COMMONWEALTH COURT OF PENNSYLVANIA
Feb 3, 2012
No. 294 C.D. 2011 (Pa. Cmmw. Ct. Feb. 3, 2012)

Opinion

No. 294 C.D. 2011

02-03-2012

Shara Stokes, Petitioner v. Workers' Compensation Appeal Board (HGO, Inc.), Respondent


BEFORE: HONORABLE DAN PELLEGRINI, Judge HONORABLE P. KEVIN BROBSON, Judge HONORABLE PATRICIA A. McCULLOUGH, Judge OPINION NOT REPORTED MEMORANDUM OPINION BY JUDGE McCULLOUGH

This case was assigned to the opinion writer before January 7, 2012, when Judge Pellegrini became President Judge.

Shara Stokes (Claimant) petitions for review of the January 26, 2011, order of the Workers' Compensation Appeal Board (Board), which affirmed the decision of a workers' compensation judge (WCJ) granting the termination petition filed by HGO, Inc. (Employer).
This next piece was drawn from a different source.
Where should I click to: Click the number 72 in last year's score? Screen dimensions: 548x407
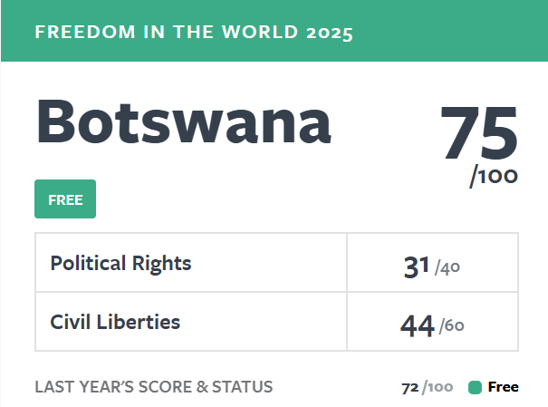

We affirm.

This decision was issued by WCJ Debra Lee Bowers.

Claimant worked for Employer as a housekeeper. (Finding of Fact No. 1.) On January 24, 2001, during the course of her employment, Claimant sustained an injury to her right wrist. Id. Employer issued a notice of temporary compensation payable on April 4, 2001, which eventually converted to a notice of compensation payable, accepting a work injury in the nature of a right wrist strain/sprain. (R.R. at 10a.) On June 16, 2003, WCJ Carl Lorine granted Employer's request for a suspension of Claimant's benefits from August 10, 2001, to August 1, 2002, based upon Claimant's refusal to accept an available position with Employer that only required Claimant to use her left hand. (R.R. at 83a-90a.) However, Claimant's total disability benefits were reinstated as of August 2, 2002. (R.R. at 10a.) On August 13, 2004, WCJ Lorine denied a petition filed by Employer seeking to modify and/or suspend Claimant's benefits based upon an offer of a similar job. (R.R. at 91a-101a.)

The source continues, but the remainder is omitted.